Real-time Monet is a stripped-down version of Monet. All the database creation and manipulation components are absent, as are all interactive interfaces. On the NeXT version, the defaults database was used to hold the parameters for controlling static aspects of the synthesis (tube length, mean pitch, and so on—the so-called “utterance-rate parameters”) and Real-time Monet computed the event framework from the input text via an intermediate input syntax which resulted from pre-processing the text. This pre-processing included dictionary look-up to get the correct pronunciation (deficient in the sense there was no grammatical parsing or attempt to determine meaning, so that different pronunciations of words with the same spelling could not be disambiguated). The word stress information from the dictionary was used to determine the rhythmic framework according to the Jones/Abercrombie/Halliday (British) “tendency-towards-isochrony” theory of British English speech by placing “foot” boundaries before the word stress in words having word-stressed syllables. The punctuation was also used in this process, and allowed a distinction to be made between statements, emphatic statements, questions, and questions expecting a yes/no answer for purposes of selecting different intonation contours (not ever really done totally satisfactorily). Without using knowledge of meaning, it was hard to decide where the tonic (information point) of the phrase or sentence should be marked, which means that the tonic foot was generally placed in phrase/sentence final position by default. This causes some degradation of the speech rhythm and intonation and is the first deficiency that should be corrected.
That said, Real-time Monet and the TextToSpeech server have yet to be ported or rewritten for GNU/Linux and the Mac. The current Monet port, like the original Monet, incorporates the tube model to generate output and expects the output of the text pre-processor as input. A new applet (unfortunately named “GnuSpeech” and presently residing in the “gnuspeech/current/Frameworks” folder) allows plain text to be converted into the syntax needed for the current version of Monet. Steve Nygard recently “tidied things up”, following comments from people on the list, and I haven't checked out the resulting new arrangements to see if I can still understand the relationships well enough to compile it all, having many balls in the air. Any time I spend will be finishing Synthesizer. Knowing Steve, I am sure there’s no problem with compiling Monet and associated modules in their re-arranged form. Please communicate your experience on the mailing list (to join, visit the subscription page.
There's a diagram of the relationships between the various TTS components of the complete system above.

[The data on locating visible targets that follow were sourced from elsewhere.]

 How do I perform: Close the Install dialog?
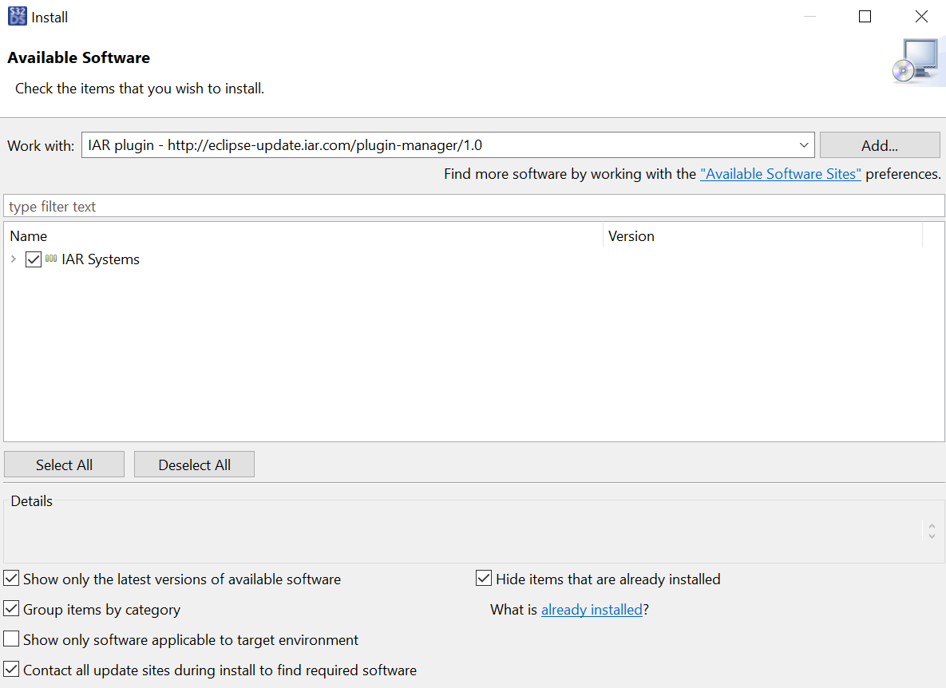(x=921, y=17)
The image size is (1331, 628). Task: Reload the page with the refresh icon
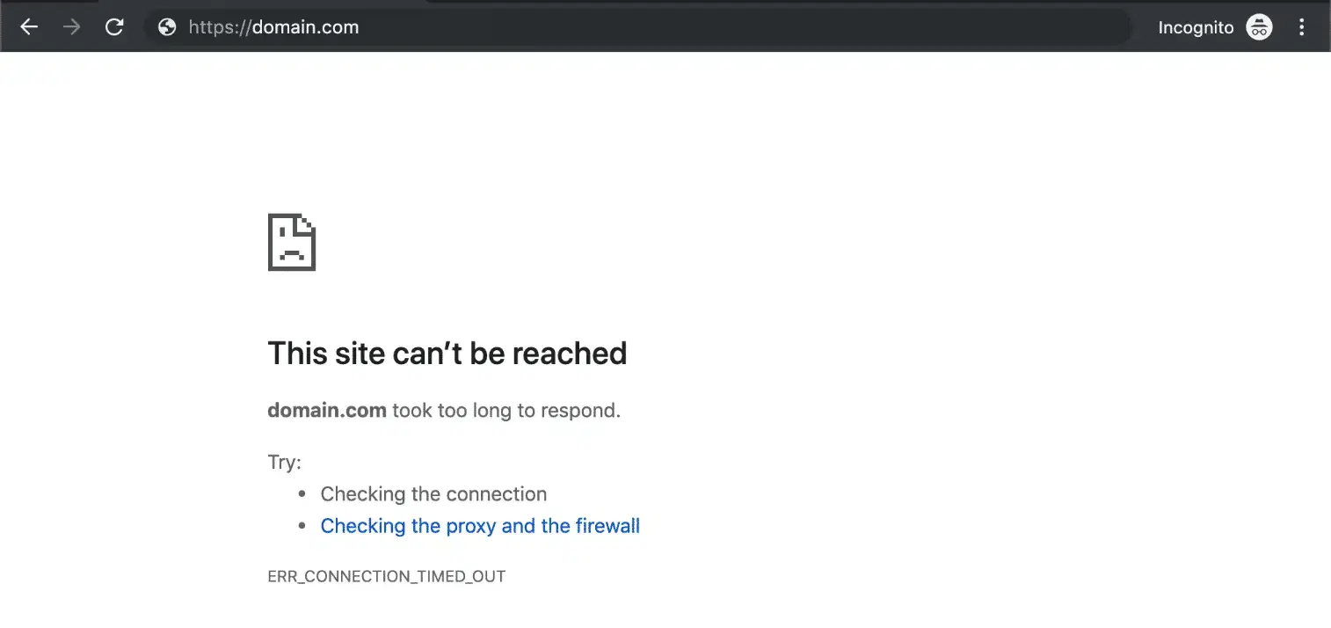point(114,27)
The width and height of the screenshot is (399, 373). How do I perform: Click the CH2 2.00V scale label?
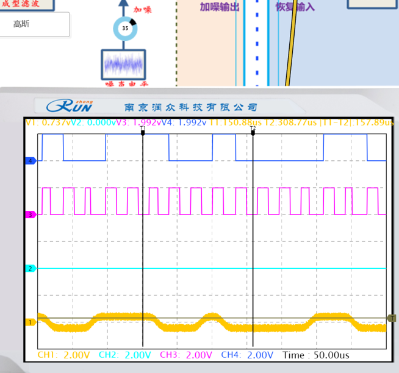[124, 355]
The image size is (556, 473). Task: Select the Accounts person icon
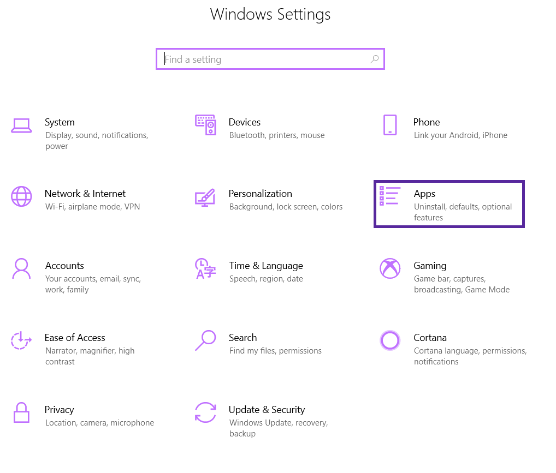[21, 268]
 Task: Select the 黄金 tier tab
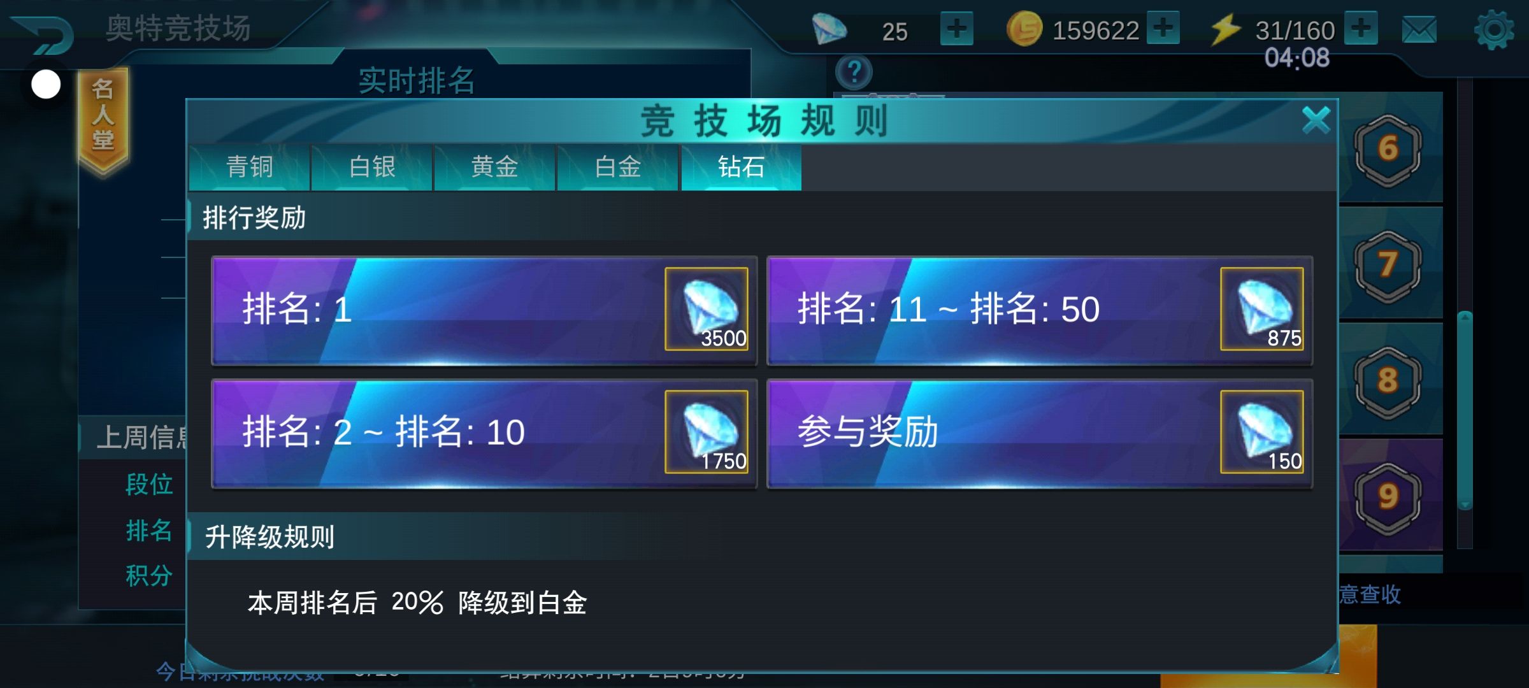(495, 168)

- ServerTest and ServerTestPlus:
This was an interactive module to allow the functioning of the TextToSpeech Server to be tested as it was running. There were originally two versions (plain and Plus), the latter having a number of “hidden” methods that were restricted to Trillium's “in-house” use. Now that the whole system is available under a GPL, the restricted “ServerTest” version is obsolete and the name ServerTest will refer to a reimplementation of ServerTestPlus. One of the 18 originally-hidden methods allowed plain text to be converted into the intermediate Real-time Monet input syntax. It was hidden to keep the main dictionary material proprietary, as it could have been used to decode the encoded dictionary. This particular function is currently provided by the misleadingly-named GnuSpeech applet (see above). ServerTest will be needed once the TextToSpeech Server has been re-implemented—something that has not yet been done. The original versions were written by Leonard Manzara.
- WhosOnFirst:
WhosOnFirst was the first publicly available software associated with the Trillium TextToSpeech system and was designed as a bit of a teaser. As issued, it provided indication, on the NeXT console, of remote logins. It also told the user that if they had the Trillium TextToSpeech system, they could get voice alerts not only to remote logins, but other system activity such as application launches. The App was written by Craig Schock and was instrumental in catching and identifying a hacker trying to break into our system soon after it was set up. WhosOnFirst has not yet been ported and for best value must await a ported version of the TextToSpeech Server.
- say:
A command line interface to the TextToSpeech Server that can be used from a terminal or in shell scripts. It was written by Craig Schock and has not been ported yet.
- SpeechManager:
The SpeechManager was provided to allow the TextToSpeech Server parameters to be optimised for different systems since no particular setting of priorities, initial silence fill, and so on could be right for all systems. In particular, in networked systems, or systems with a high compute load from other tasks, the speech would sometimes crackle due to interference from other tasks. The App, which could only be run as root, allowed the TextToSpeech Server to be restarted, and the various parameters controlling priority and so on to be set to new values to avoid crackling whilst minimising the use of system resources. It may be that these functions are obsolete these days, given the increased compute power available. Some functions (such as reporting the version of the main dictionary in use, or restarting the TextToSpeech Server) may still be required when the TTS Server is reimplemented. The original App was written by Craig Schock. It has not been ported.
- SpeechRegistrar:
An applet that was provided to allow any of the TextToSpeech Kits to be registered, using a password, and run under the root account. The original function is now obsolete, but may be useful, in revised form, as a way of building user groups for the ported system. It was written by Craig Schock. It has not been ported.
- TrilliumSoundEditor:
This was a speech editor and analysis program intended to provide a more versatile replacement for the publicly available Sonagram program written by Hiroshi Momose. Although TrilliumSoundEditor was never completely finished, it provided the basic functionality required for speech development and could be finished/upgraded/ported at some point in the future. The program was written by Craig Schock. None of the App has yet been ported.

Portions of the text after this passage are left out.